An Interview Regarding “A Socialist Peace?”

Larisa Kurtovic interviews Mike McGovern about his new book, A Socialist Peace?Explaining the Absence of War in an African Country (2017, University of Chicago Press).


To start, please tell us a little bit about this book, its central arguments, and the impetus for writing it.

The book starts from a puzzle that was proposed to me by dozens of Guineans and many of their West African neighbors. Though Guinea has many internal and external challenges that might have led to war, it, alone among its neighbors, has avoided civil conflict, separatist insurgency, or other forms of war. This doesn’t mean Guinea has been a pleasant place to live—the levels of ambient violence visited upon citizens by the state, or enacted as collateral violence from the wars in neighboring countries like Liberia, Côte d’Ivoire, or Sierra Leone, has been extremely high. And yet there seems to be some form of social “glue” that has kept the polity from disintegrating, even (or especially) when different groups stood right at the edge of the abyss, ready to take up arms against the state in what they certainly believed to be legitimate defense.

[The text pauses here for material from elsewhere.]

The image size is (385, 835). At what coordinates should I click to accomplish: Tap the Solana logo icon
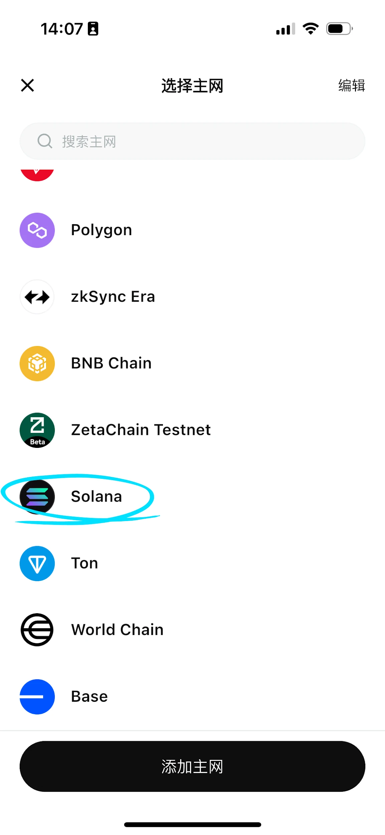coord(37,497)
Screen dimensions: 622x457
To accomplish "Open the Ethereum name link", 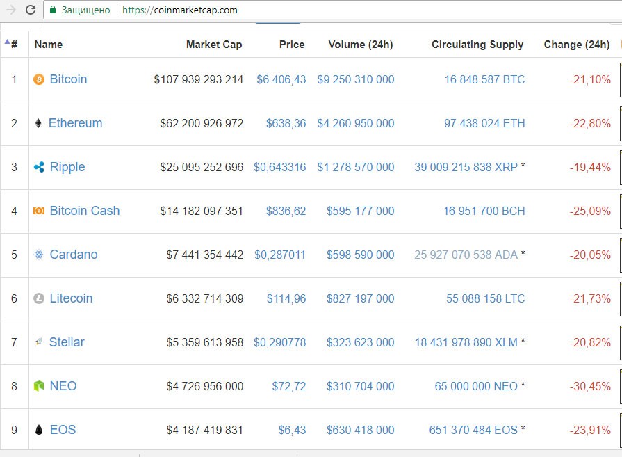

At a certain point, I began pondering the legacy of Guinea’s socialist period—1958 to 1984, a time most Guineans remember with a lot of ambivalence. The title of the book, “A Socialist Peace,” plays on the “Democratic Peace” theory that suggests liberal democracies don’t go to war with one another. But what might be the legacies of even highly coercive socialist societies in terms of creating communities of shared suffering? Most Americans and western Europeans carry around the image of Yugoslavia’s descent into internecine war as their answer to the question of how socialism’s legacies are linked to peace and war. But ex-Yugoslavia is not the only such historical experience, nor is it even representative. So the book explores this dynamic through a deep empirical dive to try to discern the structure of a series of emerging conjunctures that emerged in Guinea during the time of my fieldwork there, from the mid 1990s until 2010.

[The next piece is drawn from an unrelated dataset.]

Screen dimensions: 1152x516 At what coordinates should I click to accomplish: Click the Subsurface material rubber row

At its base, A Socialist Peace is an ethnography of contemporary Guinea, the first among the French colonized African states to formally achieve independence. What might be interesting about this specific story about an African postsocialist experience from the point of view of other Soyuz-affiliated scholars, most of whom are working in Eastern Europe and Eurasia?

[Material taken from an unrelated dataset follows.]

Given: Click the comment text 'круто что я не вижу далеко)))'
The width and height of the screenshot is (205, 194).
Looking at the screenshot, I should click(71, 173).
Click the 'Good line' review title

I think there are two “posts” implicit in your question that make for an important distinction. It is different, I would argue, to be both postcolonial and postsocialist than to be European and postsocialist, or Chinese and postsocialist. The politics of decolonization in Guinea, as in many other colonized countries in the post-Bandung (1955) period, promised more equal and just relations among Guineans and throwing off the yoke of foreign domination that had been justified by pernicious European racism. There’s no doubt that Soviet and other Eastern Bloc nations also felt the force of Russian imperialism, which has had its own ideologies of racial hierarchy, as Alaina Lemon’s work shows. But the legacy of European colonialism in Africa and parts of Asia was built upon the same ideological foundations that had justified the slave trade, various forms of corvée labor, and legal distinctions between mostly white citizens and “native” subjects.

The advent of socialism and decolonization in the 1950s and 60s, together with affiliated ideologies like pan-Africanism and the Non-Aligned Movement, was thus invested with tremendous hope and optimism. But that legacy was complex and perhaps never managed to overcome its Eurocentric philosophical origins. This meant that in countries like Guinea, Marxism did two kinds of work simultaneously. It offered poor postcolonial nations the promise of a path to rapid progress that could even mean leapfrogging over the stage of industrial capitalism directly into a classless society. The price of that offer, however, was that the nations in question had to admit to being far “behind” in civilizational terms. Don Donham describes the symbolic violence of this wager that gives with one hand and takes back with the other in his masterful Marxist Modern. Aimé Césaire’s open letter to Maurice Thorez, in which he resigned from the French Communist Party, is another such document.